Being a determined type 3, I have already made a new plan.  I obviously want to teach ballet again.  As soon as possible.  But I can't be the type of teacher that teaches from 3 p.m. to 10 p.m. every day.  My kids need me more than that.  It's just how they are.  They struggle in lots of ways, and they need me.  Sometimes my hubber doesn't get home until 7 at night.  I'm not going to leave them alone that long.  It's just not a good idea.  They fight too much.  Popcorn gets spilled all over the floor.  Chocolate milk gets spilled on the walls.  (These are true examples I'm using here.)  Gage has occupational and speech therapy.  The kids need encouragement and help with their homework.  My number one job is mommy.  But I do have to get out of the house sometimes.  So I'm thinking I can teach a couple of classes a week.  At night, after homework is done and my husband is here.
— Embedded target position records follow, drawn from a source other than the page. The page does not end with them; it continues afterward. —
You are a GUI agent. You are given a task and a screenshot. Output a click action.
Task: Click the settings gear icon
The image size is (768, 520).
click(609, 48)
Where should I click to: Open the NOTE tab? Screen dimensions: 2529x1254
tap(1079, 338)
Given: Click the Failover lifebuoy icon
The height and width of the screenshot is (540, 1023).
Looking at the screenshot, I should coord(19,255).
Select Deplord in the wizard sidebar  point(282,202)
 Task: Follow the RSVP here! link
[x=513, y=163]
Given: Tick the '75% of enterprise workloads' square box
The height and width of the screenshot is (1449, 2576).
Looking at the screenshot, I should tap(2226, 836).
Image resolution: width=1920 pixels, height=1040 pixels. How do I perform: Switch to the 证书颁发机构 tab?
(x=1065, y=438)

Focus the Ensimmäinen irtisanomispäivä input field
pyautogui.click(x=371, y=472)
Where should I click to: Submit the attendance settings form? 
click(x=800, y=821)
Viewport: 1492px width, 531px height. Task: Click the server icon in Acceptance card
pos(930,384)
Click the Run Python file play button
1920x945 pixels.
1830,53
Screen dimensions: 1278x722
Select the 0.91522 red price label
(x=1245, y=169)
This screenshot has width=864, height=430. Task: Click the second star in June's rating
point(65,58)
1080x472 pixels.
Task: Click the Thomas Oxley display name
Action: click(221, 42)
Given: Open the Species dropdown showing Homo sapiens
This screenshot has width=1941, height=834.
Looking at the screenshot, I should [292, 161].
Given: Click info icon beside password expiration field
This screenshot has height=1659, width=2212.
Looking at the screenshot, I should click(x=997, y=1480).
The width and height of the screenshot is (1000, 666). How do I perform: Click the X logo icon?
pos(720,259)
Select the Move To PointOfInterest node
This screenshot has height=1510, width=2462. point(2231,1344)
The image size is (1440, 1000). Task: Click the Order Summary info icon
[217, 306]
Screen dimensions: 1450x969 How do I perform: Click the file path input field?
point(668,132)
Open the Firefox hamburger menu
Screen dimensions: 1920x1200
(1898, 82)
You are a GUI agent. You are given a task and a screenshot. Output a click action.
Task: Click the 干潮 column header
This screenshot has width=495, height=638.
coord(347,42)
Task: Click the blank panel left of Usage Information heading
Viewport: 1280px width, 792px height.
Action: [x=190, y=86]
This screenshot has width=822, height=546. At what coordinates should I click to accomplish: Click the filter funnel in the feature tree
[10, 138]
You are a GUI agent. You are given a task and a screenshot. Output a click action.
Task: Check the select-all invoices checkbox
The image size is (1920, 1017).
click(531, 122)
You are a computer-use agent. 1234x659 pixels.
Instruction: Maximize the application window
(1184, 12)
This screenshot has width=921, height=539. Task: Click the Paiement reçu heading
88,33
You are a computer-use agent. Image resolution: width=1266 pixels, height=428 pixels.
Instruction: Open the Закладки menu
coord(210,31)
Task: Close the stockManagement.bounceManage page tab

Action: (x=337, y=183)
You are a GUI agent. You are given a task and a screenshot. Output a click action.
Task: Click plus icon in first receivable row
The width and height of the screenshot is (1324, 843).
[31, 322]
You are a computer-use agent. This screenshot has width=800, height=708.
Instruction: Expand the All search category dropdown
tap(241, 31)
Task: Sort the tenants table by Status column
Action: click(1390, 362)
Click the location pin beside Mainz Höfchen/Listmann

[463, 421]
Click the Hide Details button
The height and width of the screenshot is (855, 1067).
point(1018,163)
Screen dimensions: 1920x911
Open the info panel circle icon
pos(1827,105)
But then!!  Gage will be a kindergartener, right?  I think I want to get certified to teach barre classes, which will be a cinch for me, since I danced for so long.  They have a couple of barre studios in town.  And I want to teach barre while Gage is in school!!  I've heard barre teachers make pretty good money.  And it sounds like a ton of fun.  I'd love to teach adults.

There's this program I'm starting next week where personal trainers help cancer victims work out during their recovery.  The hours are donated by the trainers and teachers.  I wouldn't mind teaching ballet for free once a week for people who have gone through what I've gone through.  If they want.  Very unintense, of course.

So this is my new plan.  To be happy.  To embrace life.  To go explore all of these lakes and hills around here with my kids.  To get a garden plot at this free community garden.  Grow veggies with my kiddos.  Feel the sun on our very well sunscreened, covered, and  hatted bodies. :)  Let Heavenly Father heal me.  Dance again.  That feels right for me.